• [EXTRAIT]
Comme nous allons le voir dans un premier temps, la CE de 1978 n'a pas tranché pour un modèle d'Etat défini mais ouvre la possibilité d'une autonomie pour les différentes régions que compte l'Espagne (1) ; il est donc revenu au T.C. d'apprécier et d'encadrer ce droit à l'autonomie et donc par là même de configurer, par sa jurisprudence, le « patron » de l'Etat autonomique (2).

1_ La justification historique du modèle ; le « droit à l'autonomie » et le principe « dispositif »

La forme sui generis de l'Etat autonomique espagnol n'est pas une modalité d'organisation étatique choisie au hasard.

En effet, l'idée régionale n'a jamais été réellement absente de l'histoire de l'Espagne. Si le thème suscite aujourd'hui un immense intérêt dans l'Espagne post franquiste, c'est sans doute d'abord parce qu'il est ancré dans la mentalité collective du peuple espagnol.

Si l'Espagne franquiste a, conformément à la logique centralisatrice du régime, réprimé durement toute velléité d'autonomie régionale, le régionalisme a tout de même connu dans un passé récent quelques temps forts ; en effet, la Constitution éphémère de la première République en 1873 établissait une organisation étatique de type fédérale et celle de 1931, instaurant la Seconde République, tentait d'organiser un Etat dit « intégral », en somme, très régionalisé.

Autrement dit, en Espagne, le régionalisme politique a de façon quasi constante, été associé à la conquête des libertés démocratiques.

Il n'apparait donc pas hasardeux que l'avènement du régionalisme en Espagne coïncide avec son retour dans la famille des démocraties libérales.

Le choix d'une organisation autonomique intrinsèque à l'Etat espagnol trouve donc son explication première dans le problème régional et la

nécessité d'intégrer distinctes réalités géographiques, économiques et

culturelles.

Il s'agissait en effet, pour les constituants de 1978 de réagir et de prendre le contre pied du postulat franquiste basé sur la dialectique « répression et centralisme », en instaurant, à l'inverse un modèle étatique reposant sur les principes de démocratie, de liberté et d'autonomie.

Toute l'ambigüité et le géni constitutionnels de la norme fondamentale espagnole repose donc en sa capacité à intégrer des vecteurs aussi distincts voire quasi antinomiques que la diversité et l'unité, l'hétérogénéité et l'intégration, en assurant ainsi la viabilité d'un Etat non pas unitaire et centraliste (puisque c'est bien de ce modèle qu'il s'agissait de sortir) mais plutôt très largement décentralisé et maintenant corrélativement une solidarité interterritoriale entre les régions effective.

Aucune disposition dans la CE n'institue l' « Etat autonomique ». La norme fondamentale ne pose en effet pas de modèle d'organisation étatique constitutionnellement défini.

La Constitution opte ainsi pour une formule d'un autre genre et c'est là que se révèle toute l'ambigüité de l'article 2 de la CE en intégrant deux éléments fondamentaux : premièrement, il établit un « Etat unique », doté d'une Constitution et d'un ordonnancement juridique uniques ; ensuite, il reconnait et garantit également le « droit à l'autonomie des nationalités et régions qui intègrent l'Espagne ».

• [DONNÉES FOURNIES]
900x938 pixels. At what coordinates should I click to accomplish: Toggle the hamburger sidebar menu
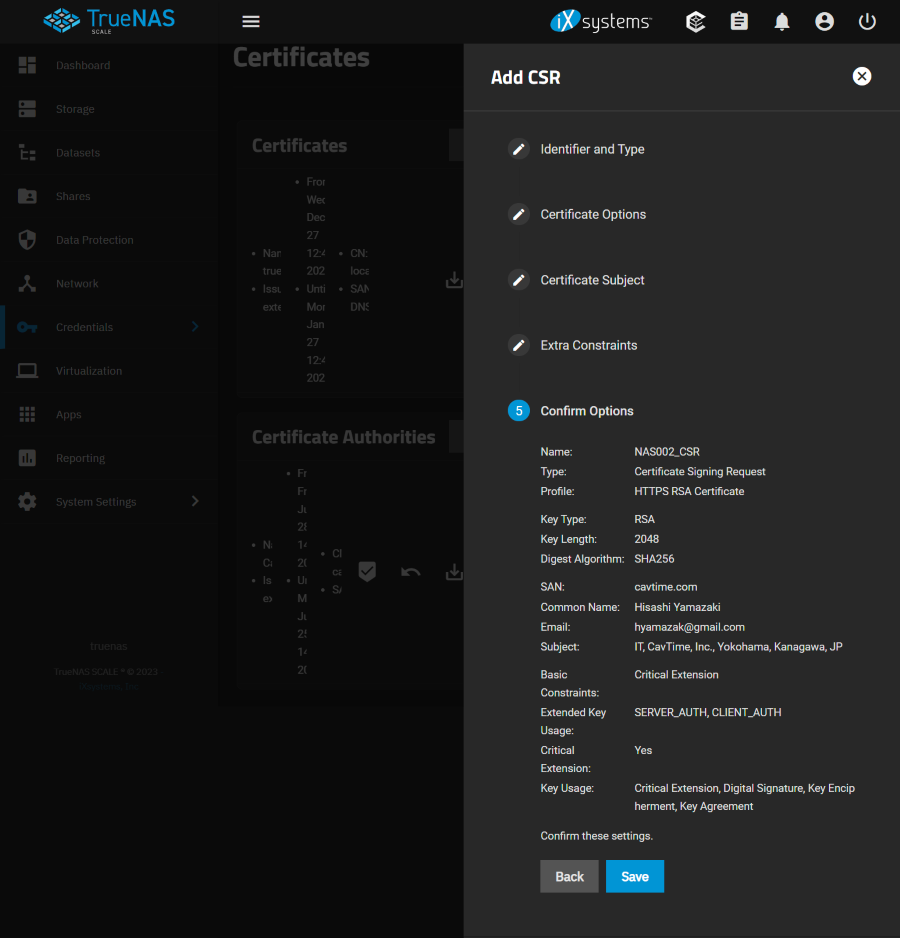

• [ÉNONCÉ DU PROBLÈME]
Relevez, dans l'extrait sur l'État autonomique espagnol, le passage compris entre « Toute l'ambigüité et » et « étatique constitutionnellement défini. », ces deux bornes incluses. Seul l'extrait doit servir de référence.

• [SOLUTION PROPOSÉE]
Toute l'ambigüité et le géni constitutionnels de la norme fondamentale espagnole repose donc en sa capacité à intégrer des vecteurs aussi distincts voire quasi antinomiques que la diversité et l'unité, l'hétérogénéité et l'intégration, en assurant ainsi la viabilité d'un Etat non pas unitaire et centraliste (puisque c'est bien de ce modèle qu'il s'agissait de sortir) mais plutôt très largement décentralisé et maintenant corrélativement une solidarité interterritoriale entre les régions effective.

Aucune disposition dans la CE n'institue l' « Etat autonomique ». La norme fondamentale ne pose en effet pas de modèle d'organisation étatique constitutionnellement défini.